And I have to admit that there have been times in my life when this way of looking at the world – with an intentional and conscious expectancy of good – has seemed sort of delusional to me, too.

But several years ago I went through an experience with depression that taught me a lot about what’s “real” and what’s not, and the power that lies in purposely and purposefully aligning myself to the good surrounding me.  There was a moment when I had a sort of epiphany – when I realized that right where there appeared to be pain and darkness and gloom – in that very same place there was incredible beauty and goodness and love.  It occurred to me that there are sort of parallel universes filling the same place and space – one that’s full of despair and discouragement, and one that’s full of hope and incredible generosity – and I could choose which one I wanted to live in, and accept as real.

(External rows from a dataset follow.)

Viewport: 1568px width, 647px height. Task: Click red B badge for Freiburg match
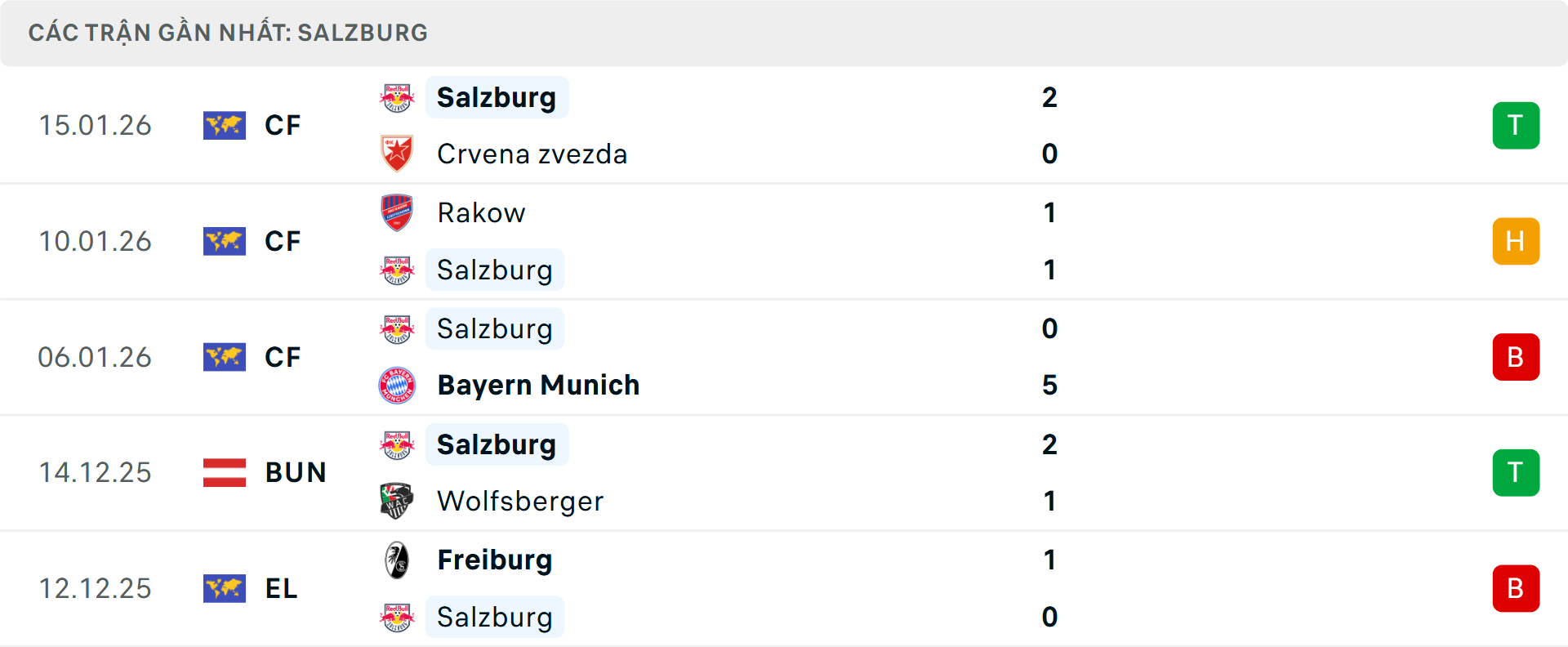point(1516,588)
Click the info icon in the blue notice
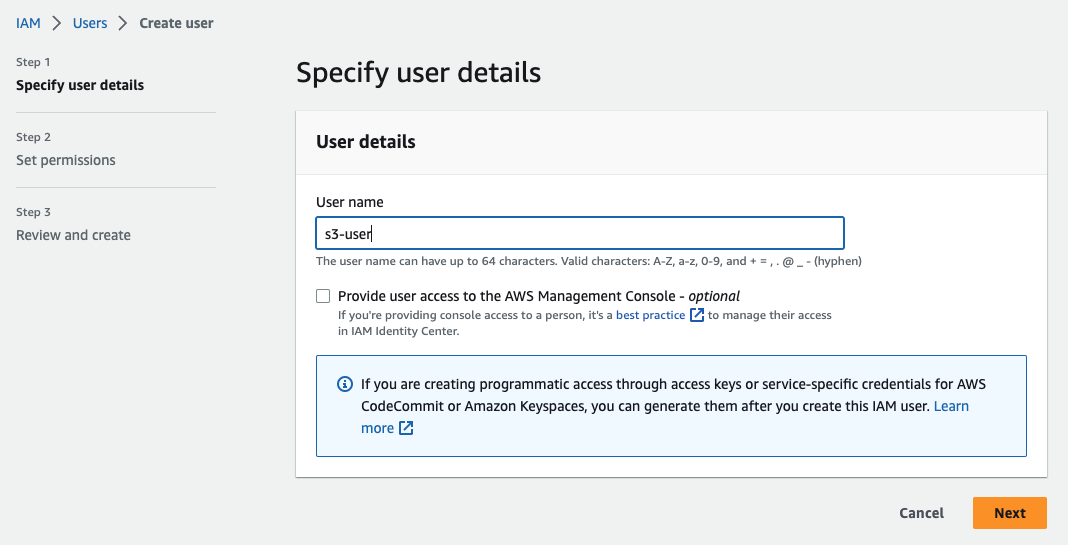Viewport: 1068px width, 545px height. [345, 384]

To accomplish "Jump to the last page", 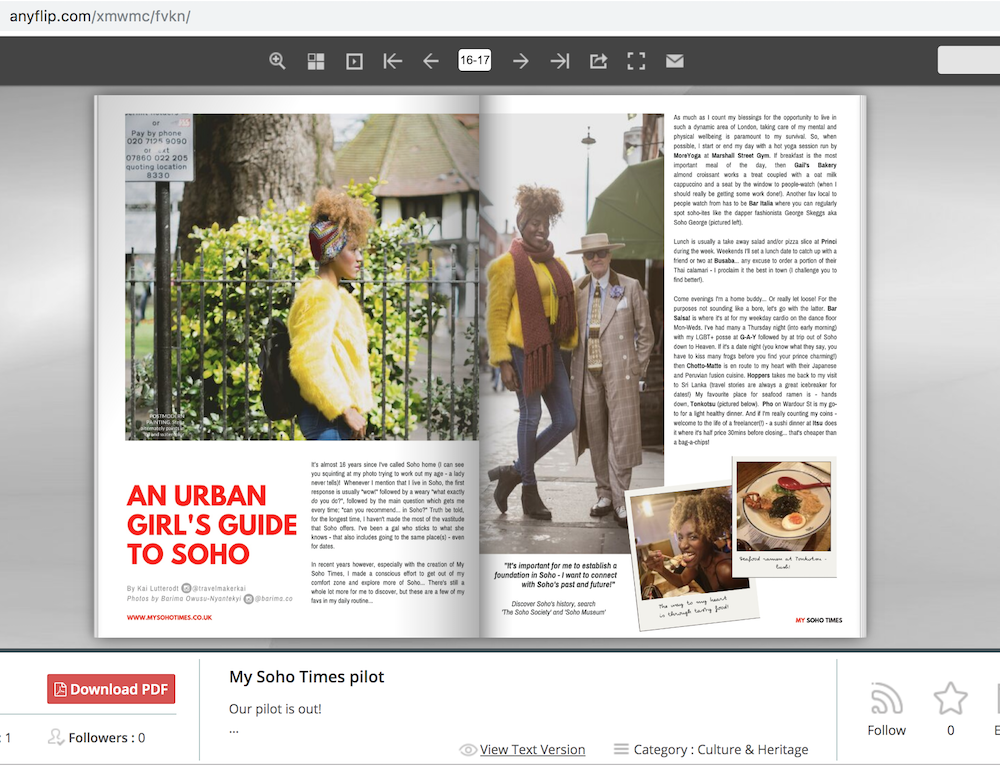I will coord(560,61).
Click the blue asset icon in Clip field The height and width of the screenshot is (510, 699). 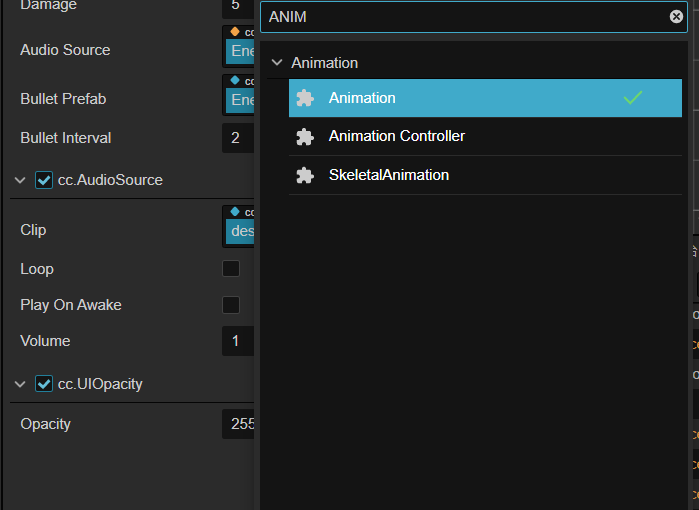tap(235, 212)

Up until the time of the depression, I’d always been a naturally happy person – joy was not something I’d had to work at. But when I was in the grips of the depression it sometimes seemed like a Herculean task to put myself in a place of joy. I was sometimes overwhelmed by the sadness and hopelessness of “life.”

At the time, the depression seemed like the worst thing I’d ever gone through. In retrospect, though, I see it was one of the best.  It was, in fact, an incredible time of growth for me.

In the moment when I stood in a ray of sun bursting through the clouds, in that moment when I saw that, right where there appeared to be overwhelming darkness, there was spectacular light and joy – in that moment when I began to wake up from the depression – I made a commitment to myself to always try to keep my thoughts and being in harmony with the universe of joy, love, and beauty.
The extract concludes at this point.